The flaws on There’s A War Going On For Your Mind could be considered logistic. NMNM is a one-man army, so the backing-track nature of some of the music renders it a little too clean, most noticeably on the drum tracks. A full band would add much needed earthiness but, small niggle aside, there is real weight to this album. Pathos and protest rub up alongside humour and cheese in a curiously moreish mix of differing styles and pinballing emotions. Ffycin stwff gwych!

released by Big Egg Records on May 26th 2023

https://bigeggrecords.co.uk/release/nmnm-war-cd

PUNKS IN THE WILLOWS – Alex CF (Earth Island Books) – review

doing it for the kids


Alex CF is probably best known in the punk scene as vocalist for Brighton’s FALL OF EFRAFA (2005-2009), who released a trilogy of progressive crust concept albums inspired by the mythology of Watership Down. Less known are his endeavours as an illustrator, author and sculptor, work revolving around animal mythology and political fantasy.

Punks In The Willows is a slim, 40 page book aimed squarely at the ‘reading to children at bedtime’ demographic. The difference between this and a mainstream book is the depiction of animals as subculture, enabling parents to educate their kids on what punk means in the 21st century. The nihilism of 1977, the leather, bristles, studs and acne of UK82, are subsumed into a more enduring entity, part of a lineage that can be traced back to the DIY anarchism of CRASS. That is, a diverse, community-centred movement of self-empowerment and protest, sound-tracked by raucous music. This book will teach your offspring about the various strands as it exists today, da punks depicted as animals, complete with patches and bullet belts. Shout-out to the band playing on stage in front of a HIS HEDGEROW IS GONE backdrop.

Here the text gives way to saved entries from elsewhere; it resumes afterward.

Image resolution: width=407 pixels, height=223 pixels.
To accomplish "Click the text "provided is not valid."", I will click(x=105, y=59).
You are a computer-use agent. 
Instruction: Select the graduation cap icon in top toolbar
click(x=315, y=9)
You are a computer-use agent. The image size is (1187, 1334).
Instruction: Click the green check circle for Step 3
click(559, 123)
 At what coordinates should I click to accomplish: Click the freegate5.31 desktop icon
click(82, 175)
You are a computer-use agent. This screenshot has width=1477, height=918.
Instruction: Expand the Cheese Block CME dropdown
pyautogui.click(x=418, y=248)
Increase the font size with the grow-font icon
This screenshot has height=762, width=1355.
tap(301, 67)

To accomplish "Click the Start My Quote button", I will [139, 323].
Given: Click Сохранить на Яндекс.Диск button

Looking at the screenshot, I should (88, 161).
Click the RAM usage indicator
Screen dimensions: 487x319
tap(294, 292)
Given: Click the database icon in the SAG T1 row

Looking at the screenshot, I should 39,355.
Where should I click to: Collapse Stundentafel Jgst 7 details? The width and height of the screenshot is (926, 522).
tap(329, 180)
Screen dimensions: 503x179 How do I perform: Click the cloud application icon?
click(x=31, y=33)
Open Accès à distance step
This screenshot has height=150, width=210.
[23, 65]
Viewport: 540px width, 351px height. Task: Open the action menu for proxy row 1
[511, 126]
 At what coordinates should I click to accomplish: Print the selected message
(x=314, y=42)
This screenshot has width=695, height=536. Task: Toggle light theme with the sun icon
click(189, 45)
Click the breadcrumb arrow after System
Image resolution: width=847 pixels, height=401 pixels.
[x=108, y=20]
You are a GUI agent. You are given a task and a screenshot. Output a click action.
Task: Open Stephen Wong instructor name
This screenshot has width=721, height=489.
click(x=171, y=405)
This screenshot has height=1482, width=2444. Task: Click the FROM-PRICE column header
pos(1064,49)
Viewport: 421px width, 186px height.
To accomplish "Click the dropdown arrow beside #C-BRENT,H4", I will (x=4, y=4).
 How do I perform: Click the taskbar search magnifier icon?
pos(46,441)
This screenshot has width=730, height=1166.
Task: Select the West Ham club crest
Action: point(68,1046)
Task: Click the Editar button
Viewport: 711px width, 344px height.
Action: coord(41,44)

In the classic style of books for young children, this A4 size volume features a piece of artwork per page, accompanied by a few simple lines of prose. While the art apes the style of Wind In The Willows, Alex gives it a gnarlier look, hindered in all but one instance, by the bleeding of the art into stark white backgrounds. Personally, I feel a more immersive experience could have been achieved by covering the whole page, but that said, though my own children are all grown up, I would have happily slotted this in to their bookshelf. Also worth noting that a punk-clueless adult could read this in two minutes and get educated.

out now in hard or softcover

https://www.earthislandbooks.com/product-page/punks-in-the-willows-by-alex-cf

DOMESTICATED Vol 1 – James Domestic (Earth Island Books)

poetry ‘n stuff


So, give me wings
that I may slip my tether
cast off this smalltown plumage
re-evaluate how the world is
just give me wings
please, just give me wings

from Wings

JAMES DOMESTIC is in multiple raucous punk bands, an idiosyncratic solo artist, poet, and DJ. Domesticated Vol 1 is solid proof of James’ compulsion to follow through on every creative idea he has.

2022’s exemplary split poetry book Cruor (alongside HAEST‘s Dave Cullern), demonstrated that Domestic knows his way around earthy, relatable prose. The 33 poems in this slim volume often lean on the pithy, witty style of a JOHN COOPER CLARKE, with a smidge of ATTILA righteousness. A more congenial read, there is still light and shade, as mental health struggles (Buck Up, Kid), self-doubt (Tickets, Please!, Joker), ageing (I used To Be Dorian Gray), wanderlust (Wings) and a thinly-veiled jab at Wetherspoons (Wayne Kerr’s Pubs), rub shoulders with the absurd (Mug, Three Birds, I Am A Worm) and the downright crass (The Pensioner Orgy). Domestic’s style is honed to perfection on the four vivid stanzas that make up Screen‘s summation of head-frazzling smartphone addiction (pixelate where I’m going, pixelate where I’ve been, screen…).

Photos of band life and some ill-advised drawings – particularly when you consider Domestic is an accomplished artist – lends Vol 1 the air of a repository for random stuff. While he may admit as much in the preface, these inclusions distract from an otherwise entertaining little poetry book. Sometimes, less is more.